Prerequisites
Learn about StarOps Prerequisites
Prerequisites
In your AWS account you will need to have an existing EKS cluster and quota to provision GPU instances for inference.
EKS
To use StarOps you will need an AWS account with at least one EKS cluster available in which StarOps can deploy models, an inference service, and any dependencies for model serving. During the deployment process you will be able to designate your cluster if you have more than one EKS cluster set up in your account.
Today the inference service is available in your VPC only.
GPU Instances
To serve large language models (LLMs) on your AWS account you will also need to ensure your service quote supports GPU instances. If you have not used GPU instances yet or have a new account, your vCPU quota for GPU instances will generally be set to 0 and you will need to request a quota limit increase. See below on how to request.
GPU Quota Requests
You can request a quota increase in your account using the account management console or the CLI tool. Please note that quota requests can take several days to process. You can check the status of your request in the AWS console.

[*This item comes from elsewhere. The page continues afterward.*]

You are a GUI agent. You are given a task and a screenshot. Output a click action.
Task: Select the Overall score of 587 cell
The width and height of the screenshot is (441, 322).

Full details on this AWS quota request process can be found here: AWS Quota Increase Guide
How to calculate your vCPU requirements for your request
When you request your service quota increase you will need to specify the vCPUs. To assist with your request you can refer to the supported Models Table which provides a recommended vCPU per model
For example, to run Llama-3.2-3B-Instruct you will need to request 2 vCPUs to support the recommended g6.xlarge instance.